The benchmark data released by Inspur Systems and Diablo Technologies revealed that using Memory1 solution for Apache Spark workloads they could reduce the processing time for graph analytics by more than half. The benchmarking used k-core decomposition algorithm of Spark’s GraphX analytics engine. The highlights of the Memory1 solution benchmarking are that Spark users will now be able to achieve more work per server and there would be considerable reduction in the time required to process larger datasets than servers with DRAM alone. This will result in spark users getting more work done with minimal server sprawl, existing resources and improved TCO.
(Source : http://www.prnewswire.com/news-releases/benchmarks-show-diablo-technologies-memory1-doubles-the-speed-of-apache-spark-graph-processing-300403107.html )
Taking on Apache Spark, Hazelcast launches faster data processing engine. SiliconAngle.com, February 7, 2017
Hazelcast Inc. is stealing the attention from popular big data frameworks like Apache Spark and Apache Flink claiming that its new open source solution Hazelcast jet is faster and low-latency big data processing engine for big data. Hazelcast Jet has in-memory data grid for storing incoming big data streams. The idea behind the development of Hazelcast Jet is to make both storage and computation in-memory. For parallel execution on incoming data. This will enable big data applications to operate in as close to real-time as its possible.
(Source : http://siliconangle.com/blog/2017/02/07/hazelcast-launches-lightweight-distributed-data-processing-engine-rival-apache-spark/ )
Cloudera And Intel Speed Up Machine Learning Workloads With Apache Spark, Intel® Math Kernel Library Integration. GlobeNewsWire.com, February 8,2017.
Cloudera unveiled a joint tested solution with Intel to enhance machine learning capabilities and AI workloads.Benchmark tests on Cloudera with Spark and the new Math Kernel Library (Intel MKL) show that the collective offering can enhance performance of machine learning algorithms on huge datasets with minimal hardware and time. This will organisations speed up their predictive analytic investments.
(Source : https://globenewswire.com/news-release/2017/02/08/915258/0/en/Cloudera-And-Intel-Speed-Up-Machine-Learning-Workloads-With-Apache-Spark-Intel-Math-Kernel-Library-Integration.html )
EnterpriseDB Releases New Apache Spark Connector.Dbta.com, February 9, 2017.
EDB is launching a latest version of EDB Postgre Data Adapter for hadoop that will offer compatibility with the in-memory cluster computing framework Apache Spark so that users can easily combine analytic workloads. This new connector for spark will allows users to combine analytic workloads based on HDFS with the operation data stored in Postgres using Spark interface.Jason Davis, senior director, product management at EnterpriseDB said - “Any enterprise that’s collecting weblog information, storing data about customers for analytic purposes, will benefit the most from this.”
(Source : http://www.dbta.com/Editorial/News-Flashes/EnterpriseDB-Releases-New-Apache-Spark-Connector-116278.aspx )
Yahoo supercharges TensorFlow with Apache Spark.

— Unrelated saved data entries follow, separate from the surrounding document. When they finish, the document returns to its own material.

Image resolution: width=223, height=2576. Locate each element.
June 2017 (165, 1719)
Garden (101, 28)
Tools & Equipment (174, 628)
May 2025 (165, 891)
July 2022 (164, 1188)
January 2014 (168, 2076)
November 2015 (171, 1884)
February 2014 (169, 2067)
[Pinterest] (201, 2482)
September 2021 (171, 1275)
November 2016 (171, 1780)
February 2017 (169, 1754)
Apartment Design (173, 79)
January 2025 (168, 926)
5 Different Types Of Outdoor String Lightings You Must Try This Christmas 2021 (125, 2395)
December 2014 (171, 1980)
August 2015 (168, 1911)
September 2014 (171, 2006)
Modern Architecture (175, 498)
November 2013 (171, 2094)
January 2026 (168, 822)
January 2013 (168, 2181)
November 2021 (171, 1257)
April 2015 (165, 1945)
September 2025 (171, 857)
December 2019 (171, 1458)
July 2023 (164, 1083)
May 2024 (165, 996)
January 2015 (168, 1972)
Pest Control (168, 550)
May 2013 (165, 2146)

TechCrunch.com, February 14, 2017.
Yahoo built CaffeonSpark to benefit the machine learning community so that developers could build models in Caffe to scale with parallel processing. Yahoo is all set to now pair up its most popular framework TensorFlow with Apache Spark - TensorFlowOnSpark .Combination of TensorFlow and Apache Spark will make the deep learning framework appealing to the developers who want to build deep learning models that need to run on large computing clusters.Using TensorFlowOnSpark developers can quickly alter their existing TensorFlow programs.
(Source : https://techcrunch.com/2017/02/13/yahoo-supercharges-tensorflow-with-apache-spark/ )
Drizzle on tap to spur Spark Streaming architecture. SearchDataManagement, February 16,2017.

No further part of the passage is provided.